##### Record list #####
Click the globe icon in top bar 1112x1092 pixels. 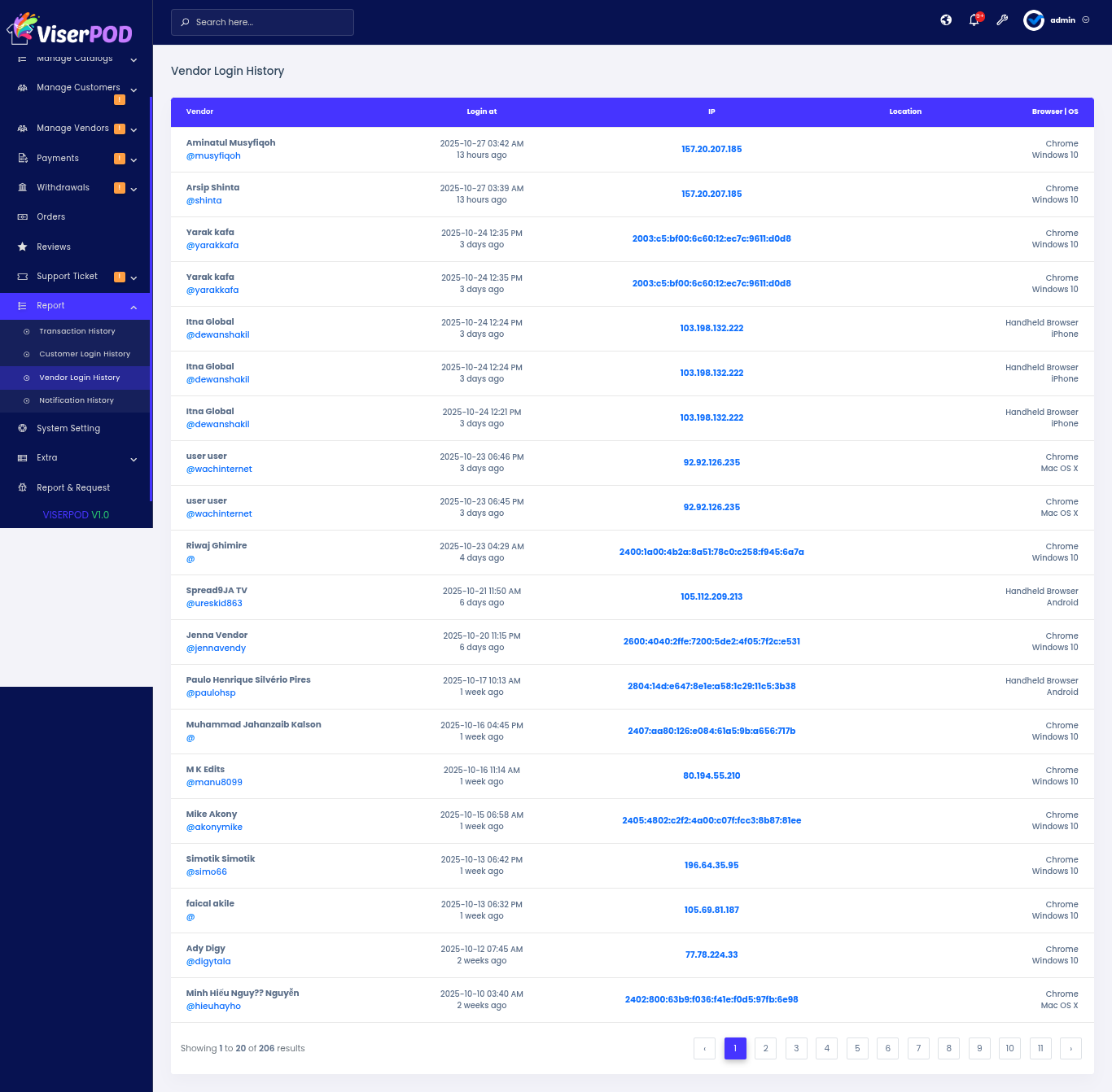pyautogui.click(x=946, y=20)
#####
##### Record list #####
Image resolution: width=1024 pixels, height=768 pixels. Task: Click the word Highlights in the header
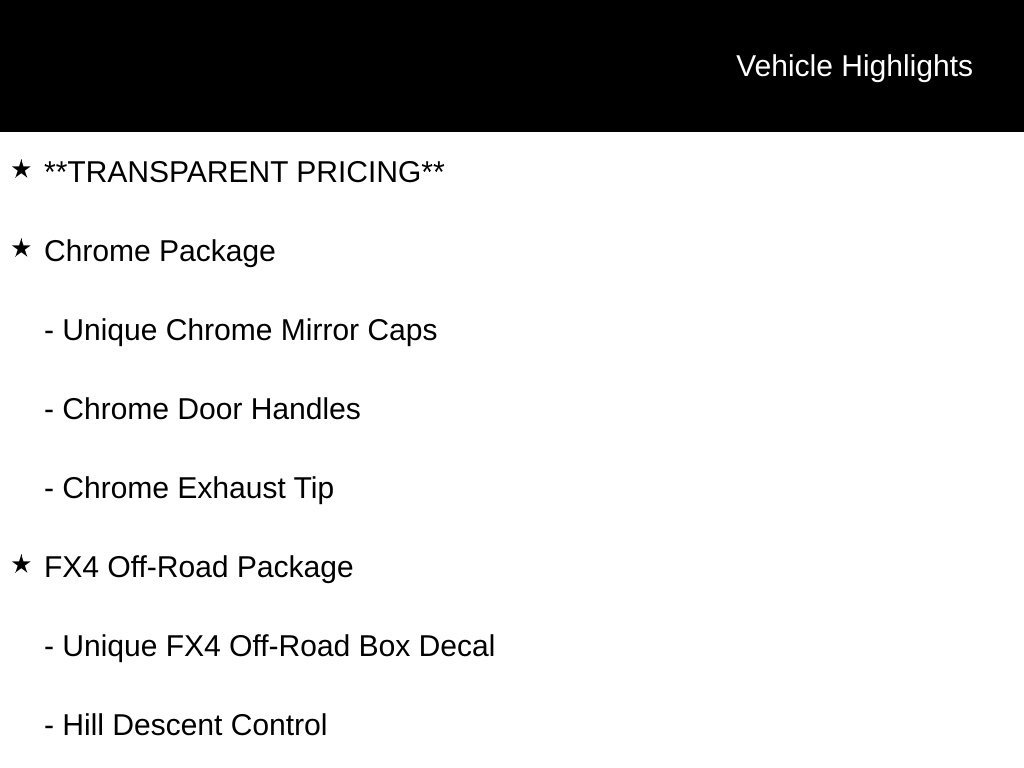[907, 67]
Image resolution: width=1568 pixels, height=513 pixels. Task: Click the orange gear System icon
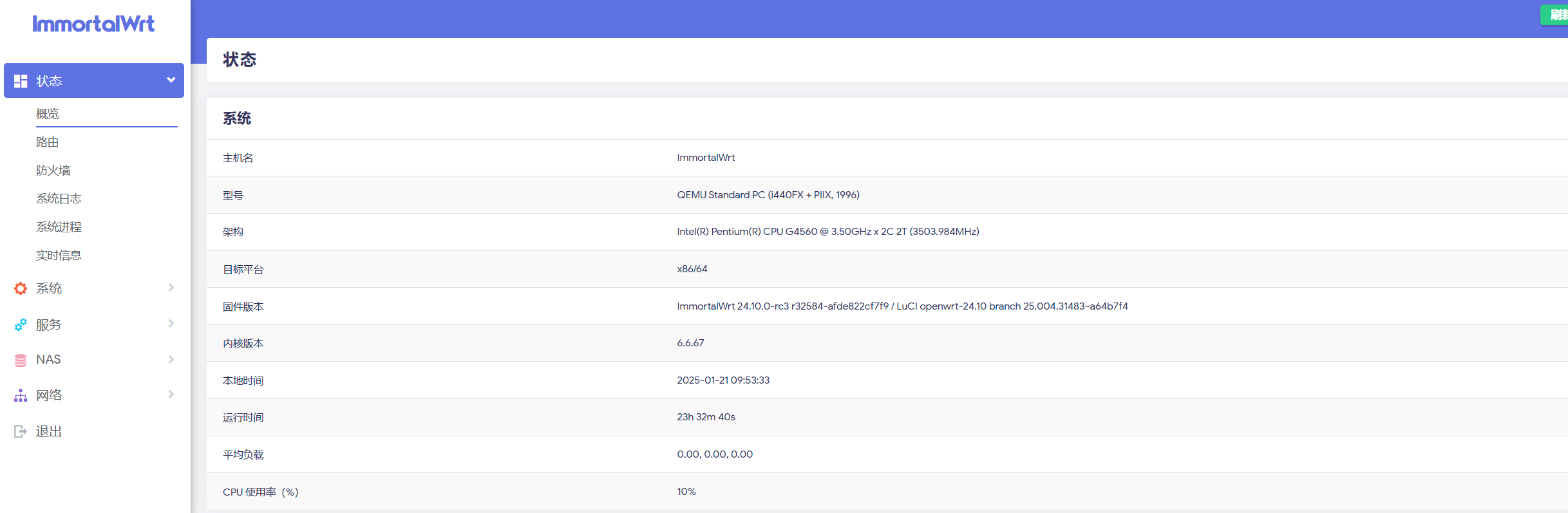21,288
#####
Given exercise:
Copy out each line of the data above that contains the string "height". Treat uppercase and lowercase letters as different.

Worked solution:
Image resolution: width=1024 pixels, height=768 pixels. Task: Click the word Highlights in the header
Image resolution: width=1568 pixels, height=513 pixels. Task: Click the orange gear System icon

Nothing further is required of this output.